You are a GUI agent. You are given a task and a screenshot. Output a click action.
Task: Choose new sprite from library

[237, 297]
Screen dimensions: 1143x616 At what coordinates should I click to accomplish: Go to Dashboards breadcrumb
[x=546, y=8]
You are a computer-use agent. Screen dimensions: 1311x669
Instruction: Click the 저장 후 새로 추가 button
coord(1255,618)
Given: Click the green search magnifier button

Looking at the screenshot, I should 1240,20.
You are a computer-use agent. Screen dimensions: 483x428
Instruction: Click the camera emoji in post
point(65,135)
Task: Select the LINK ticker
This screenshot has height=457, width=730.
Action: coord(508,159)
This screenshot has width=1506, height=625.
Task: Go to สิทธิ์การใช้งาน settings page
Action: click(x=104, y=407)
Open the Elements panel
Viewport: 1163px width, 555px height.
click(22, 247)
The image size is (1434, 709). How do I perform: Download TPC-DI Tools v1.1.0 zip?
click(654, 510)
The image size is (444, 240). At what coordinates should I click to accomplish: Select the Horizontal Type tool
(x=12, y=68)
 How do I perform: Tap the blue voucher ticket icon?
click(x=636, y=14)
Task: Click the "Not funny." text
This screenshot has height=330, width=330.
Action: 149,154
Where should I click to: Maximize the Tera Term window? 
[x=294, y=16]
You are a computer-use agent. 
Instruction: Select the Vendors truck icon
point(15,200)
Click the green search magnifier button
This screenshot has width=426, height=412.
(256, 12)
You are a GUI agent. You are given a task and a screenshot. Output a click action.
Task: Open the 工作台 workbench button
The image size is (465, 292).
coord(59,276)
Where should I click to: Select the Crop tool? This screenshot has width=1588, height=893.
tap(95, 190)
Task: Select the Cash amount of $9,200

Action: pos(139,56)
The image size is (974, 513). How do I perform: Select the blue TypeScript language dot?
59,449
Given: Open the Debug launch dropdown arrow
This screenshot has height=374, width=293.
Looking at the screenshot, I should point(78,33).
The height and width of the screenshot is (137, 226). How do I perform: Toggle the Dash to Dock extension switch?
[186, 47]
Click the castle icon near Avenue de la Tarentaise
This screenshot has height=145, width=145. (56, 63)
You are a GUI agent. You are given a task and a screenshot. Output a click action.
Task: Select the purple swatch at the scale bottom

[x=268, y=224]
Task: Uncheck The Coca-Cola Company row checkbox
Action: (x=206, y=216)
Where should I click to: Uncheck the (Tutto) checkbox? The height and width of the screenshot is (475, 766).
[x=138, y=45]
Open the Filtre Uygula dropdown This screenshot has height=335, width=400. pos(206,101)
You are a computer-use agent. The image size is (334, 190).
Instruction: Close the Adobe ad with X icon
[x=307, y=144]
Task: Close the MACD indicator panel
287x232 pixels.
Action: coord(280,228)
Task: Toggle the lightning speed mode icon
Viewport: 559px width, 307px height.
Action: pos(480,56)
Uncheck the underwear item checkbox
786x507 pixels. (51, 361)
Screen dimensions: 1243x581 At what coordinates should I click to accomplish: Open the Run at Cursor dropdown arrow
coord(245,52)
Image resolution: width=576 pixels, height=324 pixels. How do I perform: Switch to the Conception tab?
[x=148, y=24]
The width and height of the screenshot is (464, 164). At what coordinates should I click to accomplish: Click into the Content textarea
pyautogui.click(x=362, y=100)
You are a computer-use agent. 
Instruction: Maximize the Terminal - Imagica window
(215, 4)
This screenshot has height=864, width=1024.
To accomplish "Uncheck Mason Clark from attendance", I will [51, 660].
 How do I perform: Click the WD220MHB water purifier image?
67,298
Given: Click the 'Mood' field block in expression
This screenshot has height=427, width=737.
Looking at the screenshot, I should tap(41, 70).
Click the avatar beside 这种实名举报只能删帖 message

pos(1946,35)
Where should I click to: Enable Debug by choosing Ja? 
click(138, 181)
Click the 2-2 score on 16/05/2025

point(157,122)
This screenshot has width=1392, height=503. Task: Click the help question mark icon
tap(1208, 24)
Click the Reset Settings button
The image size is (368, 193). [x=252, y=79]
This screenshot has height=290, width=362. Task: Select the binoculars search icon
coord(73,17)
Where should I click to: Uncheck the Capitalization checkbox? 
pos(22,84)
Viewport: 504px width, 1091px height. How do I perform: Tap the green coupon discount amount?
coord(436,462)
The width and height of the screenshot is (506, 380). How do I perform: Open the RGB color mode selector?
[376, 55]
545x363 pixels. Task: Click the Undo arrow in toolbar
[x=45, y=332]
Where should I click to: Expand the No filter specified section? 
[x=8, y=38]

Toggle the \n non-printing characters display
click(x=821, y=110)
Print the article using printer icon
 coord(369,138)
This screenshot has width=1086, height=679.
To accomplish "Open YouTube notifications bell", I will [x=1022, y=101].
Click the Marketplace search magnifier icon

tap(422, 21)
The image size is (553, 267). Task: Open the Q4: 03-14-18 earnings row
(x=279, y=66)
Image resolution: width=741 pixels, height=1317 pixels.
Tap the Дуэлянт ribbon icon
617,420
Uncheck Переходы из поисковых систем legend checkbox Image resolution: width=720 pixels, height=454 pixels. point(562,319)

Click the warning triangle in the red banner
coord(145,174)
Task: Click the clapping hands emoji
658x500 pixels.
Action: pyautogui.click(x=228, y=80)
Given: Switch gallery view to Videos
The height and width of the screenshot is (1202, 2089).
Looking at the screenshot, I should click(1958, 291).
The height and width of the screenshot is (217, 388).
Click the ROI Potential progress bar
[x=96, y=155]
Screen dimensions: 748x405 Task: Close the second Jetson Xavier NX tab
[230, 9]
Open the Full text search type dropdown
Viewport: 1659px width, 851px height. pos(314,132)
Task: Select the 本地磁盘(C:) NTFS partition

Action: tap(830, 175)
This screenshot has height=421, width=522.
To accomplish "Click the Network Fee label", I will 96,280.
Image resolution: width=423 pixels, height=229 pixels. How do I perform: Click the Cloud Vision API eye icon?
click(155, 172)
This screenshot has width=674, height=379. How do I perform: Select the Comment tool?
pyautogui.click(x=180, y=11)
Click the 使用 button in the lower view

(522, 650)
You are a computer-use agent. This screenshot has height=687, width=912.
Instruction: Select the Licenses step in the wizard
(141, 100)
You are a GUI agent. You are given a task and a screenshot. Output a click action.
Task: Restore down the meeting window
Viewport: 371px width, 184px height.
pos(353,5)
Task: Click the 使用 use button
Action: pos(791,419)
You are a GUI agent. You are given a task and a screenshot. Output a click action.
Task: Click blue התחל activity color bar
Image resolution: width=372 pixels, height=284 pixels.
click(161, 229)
------------------------------------------------------------
■ **Short exercise**
Please rewrite all the rows above, swapping every "GUI agent" for "interface agent" and leaving everything else unchanged.

■ **Exercise answer**
You are a interface agent. You are given a task and a screenshot. Output a click action.
Task: Choose new sprite from library

[237, 297]
Screen dimensions: 1143x616 At what coordinates should I click to accomplish: Go to Dashboards breadcrumb
[x=546, y=8]
You are a computer-use agent. Screen dimensions: 1311x669
Instruction: Click the 저장 후 새로 추가 button
coord(1255,618)
Given: Click the green search magnifier button

Looking at the screenshot, I should 1240,20.
You are a computer-use agent. Screen dimensions: 483x428
Instruction: Click the camera emoji in post
point(65,135)
Task: Select the LINK ticker
This screenshot has height=457, width=730.
Action: coord(508,159)
This screenshot has width=1506, height=625.
Task: Go to สิทธิ์การใช้งาน settings page
Action: click(x=104, y=407)
Open the Elements panel
Viewport: 1163px width, 555px height.
click(22, 247)
The image size is (1434, 709). How do I perform: Download TPC-DI Tools v1.1.0 zip?
click(654, 510)
The image size is (444, 240). At what coordinates should I click to accomplish: Select the Horizontal Type tool
(x=12, y=68)
 How do I perform: Tap the blue voucher ticket icon?
click(x=636, y=14)
Task: Click the "Not funny." text
This screenshot has height=330, width=330.
Action: 149,154
Where should I click to: Maximize the Tera Term window? 
[x=294, y=16]
You are a computer-use agent. 
Instruction: Select the Vendors truck icon
point(15,200)
Click the green search magnifier button
This screenshot has width=426, height=412.
(256, 12)
You are a interface agent. You are given a task and a screenshot. Output a click action.
Task: Open the 工作台 workbench button
The image size is (465, 292).
coord(59,276)
Where should I click to: Select the Crop tool? This screenshot has width=1588, height=893.
tap(95, 190)
Task: Select the Cash amount of $9,200

Action: pos(139,56)
The image size is (974, 513). How do I perform: Select the blue TypeScript language dot?
59,449
Given: Open the Debug launch dropdown arrow
This screenshot has height=374, width=293.
Looking at the screenshot, I should point(78,33).
The height and width of the screenshot is (137, 226). How do I perform: Toggle the Dash to Dock extension switch?
[186, 47]
Click the castle icon near Avenue de la Tarentaise
This screenshot has height=145, width=145. (56, 63)
You are a interface agent. You are given a task and a screenshot. Output a click action.
Task: Select the purple swatch at the scale bottom

[x=268, y=224]
Task: Uncheck The Coca-Cola Company row checkbox
Action: (x=206, y=216)
Where should I click to: Uncheck the (Tutto) checkbox? The height and width of the screenshot is (475, 766).
[x=138, y=45]
Open the Filtre Uygula dropdown This screenshot has height=335, width=400. pos(206,101)
You are a computer-use agent. The image size is (334, 190).
Instruction: Close the Adobe ad with X icon
[x=307, y=144]
Task: Close the MACD indicator panel
287x232 pixels.
Action: coord(280,228)
Task: Toggle the lightning speed mode icon
Viewport: 559px width, 307px height.
Action: pos(480,56)
Uncheck the underwear item checkbox
786x507 pixels. (51, 361)
Screen dimensions: 1243x581 At what coordinates should I click to accomplish: Open the Run at Cursor dropdown arrow
coord(245,52)
Image resolution: width=576 pixels, height=324 pixels. How do I perform: Switch to the Conception tab?
[x=148, y=24]
The width and height of the screenshot is (464, 164). At what coordinates should I click to accomplish: Click into the Content textarea
pyautogui.click(x=362, y=100)
You are a computer-use agent. 
Instruction: Maximize the Terminal - Imagica window
(215, 4)
This screenshot has height=864, width=1024.
To accomplish "Uncheck Mason Clark from attendance", I will [51, 660].
 How do I perform: Click the WD220MHB water purifier image?
67,298
Given: Click the 'Mood' field block in expression
This screenshot has height=427, width=737.
Looking at the screenshot, I should tap(41, 70).
Click the avatar beside 这种实名举报只能删帖 message

pos(1946,35)
Where should I click to: Enable Debug by choosing Ja? 
click(138, 181)
Click the 2-2 score on 16/05/2025

point(157,122)
This screenshot has width=1392, height=503. Task: Click the help question mark icon
tap(1208, 24)
Click the Reset Settings button
The image size is (368, 193). [x=252, y=79]
This screenshot has height=290, width=362. Task: Select the binoculars search icon
coord(73,17)
Where should I click to: Uncheck the Capitalization checkbox? 
pos(22,84)
Viewport: 504px width, 1091px height. How do I perform: Tap the green coupon discount amount?
coord(436,462)
The width and height of the screenshot is (506, 380). How do I perform: Open the RGB color mode selector?
[376, 55]
545x363 pixels. Task: Click the Undo arrow in toolbar
[x=45, y=332]
Where should I click to: Expand the No filter specified section? 
[x=8, y=38]

Toggle the \n non-printing characters display
click(x=821, y=110)
Print the article using printer icon
 coord(369,138)
This screenshot has width=1086, height=679.
To accomplish "Open YouTube notifications bell", I will [x=1022, y=101].
Click the Marketplace search magnifier icon

tap(422, 21)
The image size is (553, 267). Task: Open the Q4: 03-14-18 earnings row
(x=279, y=66)
Image resolution: width=741 pixels, height=1317 pixels.
Tap the Дуэлянт ribbon icon
617,420
Uncheck Переходы из поисковых систем legend checkbox Image resolution: width=720 pixels, height=454 pixels. point(562,319)

Click the warning triangle in the red banner
coord(145,174)
Task: Click the clapping hands emoji
658x500 pixels.
Action: pyautogui.click(x=228, y=80)
Given: Switch gallery view to Videos
The height and width of the screenshot is (1202, 2089).
Looking at the screenshot, I should click(1958, 291).
The height and width of the screenshot is (217, 388).
Click the ROI Potential progress bar
[x=96, y=155]
Screen dimensions: 748x405 Task: Close the second Jetson Xavier NX tab
[230, 9]
Open the Full text search type dropdown
Viewport: 1659px width, 851px height. pos(314,132)
Task: Select the 本地磁盘(C:) NTFS partition

Action: tap(830, 175)
This screenshot has height=421, width=522.
To accomplish "Click the Network Fee label", I will 96,280.
Image resolution: width=423 pixels, height=229 pixels. How do I perform: Click the Cloud Vision API eye icon?
click(155, 172)
This screenshot has width=674, height=379. How do I perform: Select the Comment tool?
pyautogui.click(x=180, y=11)
Click the 使用 button in the lower view

(522, 650)
You are a computer-use agent. This screenshot has height=687, width=912.
Instruction: Select the Licenses step in the wizard
(141, 100)
You are a interface agent. You are given a task and a screenshot. Output a click action.
Task: Restore down the meeting window
Viewport: 371px width, 184px height.
pos(353,5)
Task: Click the 使用 use button
Action: pos(791,419)
You are a interface agent. You are given a task and a screenshot. Output a click action.
Task: Click blue התחל activity color bar
Image resolution: width=372 pixels, height=284 pixels.
click(161, 229)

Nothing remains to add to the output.